Несмотря на то, что вместо репрессивности от потребкульта исходит соблазн, он весьма тоталитарен. Правильнее было бы сказать, что его тоталитарность кроется именно в соблазне. «Этот размытый и вечно ускользающий, нами же созданный и нами же отчуждаемый конструкт обладает не только силой неперсонофицированной всеобщности, но и высокоточным и технически совершенным инструментарием подчинения. Сегодняшний тоталитаризм – это не архаичная форма репрессивных действий и свойство устрашенного поведения, а новая особенность «продвинутого», «позитивного» мышления; он не нуждается в персонифицированном личностном образе вождя, партии или класса.  Тоталитаризм неолиберального общества не зафиксирован нигде конкретно, кроме наших умов, но благодаря этому он присутствует повсюду и всегда. Тоталитарное подчинение и управление происходит сегодня не на основе страха, а на основе желания. О такой мягкой удавке режимы прошлого не могли даже мечтать. Причем следует отметить, что современный индивид толкает в нее голову добровольно и с мажорной песней, да еще и благодарит при этом судьбу за предоставленную ему возможность» [19, с. 62]. В индивидуализированном потребительском неолиберальном мире свобода низводится до свободы выбирать и покупать товары и услуги, полнота жизни редуцируется до количества потребительского выбора, а достоинство человека связывается не с традиционными честью и совестью, а с качеством потребления. Праздный образ жизни – признак обладания достоинством.

Новые гаджеты, стимулирующие все большее потребление, переносят идею перемен с политической арены на арену быта, в лоно повседневности, где последняя модель сотового телефона – самая совершенная – важнее всего остального.
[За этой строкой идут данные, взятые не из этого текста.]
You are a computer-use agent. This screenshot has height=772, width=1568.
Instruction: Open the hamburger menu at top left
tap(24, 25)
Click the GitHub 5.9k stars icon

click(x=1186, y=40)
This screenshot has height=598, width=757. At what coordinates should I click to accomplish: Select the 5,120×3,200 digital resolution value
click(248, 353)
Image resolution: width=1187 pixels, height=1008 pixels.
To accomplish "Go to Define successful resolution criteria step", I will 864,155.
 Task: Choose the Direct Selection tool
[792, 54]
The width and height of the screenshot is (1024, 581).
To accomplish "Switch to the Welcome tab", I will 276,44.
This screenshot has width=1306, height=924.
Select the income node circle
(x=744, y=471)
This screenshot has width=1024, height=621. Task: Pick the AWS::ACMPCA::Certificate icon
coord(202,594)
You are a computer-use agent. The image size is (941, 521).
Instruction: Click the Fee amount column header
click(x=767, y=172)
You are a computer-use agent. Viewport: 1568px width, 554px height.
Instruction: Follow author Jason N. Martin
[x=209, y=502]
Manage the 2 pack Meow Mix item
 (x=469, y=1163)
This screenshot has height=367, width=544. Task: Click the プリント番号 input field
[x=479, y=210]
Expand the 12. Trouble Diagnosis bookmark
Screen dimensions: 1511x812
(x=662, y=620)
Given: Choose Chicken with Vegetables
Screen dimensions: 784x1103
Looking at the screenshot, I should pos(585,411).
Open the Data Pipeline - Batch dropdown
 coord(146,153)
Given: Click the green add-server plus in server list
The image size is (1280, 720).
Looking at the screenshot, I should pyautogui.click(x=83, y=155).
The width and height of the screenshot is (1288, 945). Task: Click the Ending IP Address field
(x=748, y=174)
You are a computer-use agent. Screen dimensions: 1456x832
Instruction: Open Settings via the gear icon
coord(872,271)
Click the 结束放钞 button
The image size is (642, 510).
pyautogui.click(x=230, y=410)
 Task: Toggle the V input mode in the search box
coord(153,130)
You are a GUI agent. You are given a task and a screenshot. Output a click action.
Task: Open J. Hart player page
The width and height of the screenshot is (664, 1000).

Эпоха перманентных научно-технических открытий не только обогащает сферу быта, но и засоряет производством гаджетов и фиктивных потребностей, которые отвлекают внимание от макромира и уводят в микромир домашних стен. Причем проблема заключается не только в чрезмерном внимании к узкому индивидуальному микромиру, а в том, что этот мирок и его обладатель – раздутое консюмеристское Я, отличается нравственной, идеологической, духовной бедностью.

Большие проекты сменились на микроскопические, ограниченные частными интересами. Попытки преобразования мира сменились на стремление оградиться от мира и его угроз, на абсолютизацию проекта частного мирка. Потребительство предлагает решать проблемы путем аутореферентности, сводимой к многочисленным покупкам и вовлеченнности в рынок услуг. Причем потребительское внимание настолько сузилось, что его предметом стала не личная жизнь в целом, а некие ее однодневные фрагменты, и жизнь превратилась в кратковременный цикл. Лонгитюдное видение жизненных перспектив сменилось короткими индивидуальными проектами (short individual project) с характерными им планами исключительно на короткое время. Жизнь в кратком времени сугубо индивидуального бытия является барьером для поддержания межпоколенных и вообще социальных связей и возможного объединения с другими людьми ради достижения более или менее длящихся во времени стратегических целей.

Люди все меньше принимают всерьез обещания политических лидеров и активистов общественных движений. Они обычно объединяются с политическими деятелями не благодаря своей вере в их лозунги и проекты, а в целях найти влиятельную поддержку для решения своих индивидуальных проблем. Поэтому объединяться предпочитают с сильными политическими акторами, которые путем нарастающей поддержки увеличивают свою силу, а также и влияние на общество в первую очередь в своих, а не в общественных, интересах. Если раньше нонконформизм протестовал против доминирования общественного над частным, против государственно санкционированного давления на личность, то сейчас его функцией должно быть не только сопротивление давлению на личность сильных экономических и политических акторов, но и гегемонизму частного, индивидуального и обывательского над общественным.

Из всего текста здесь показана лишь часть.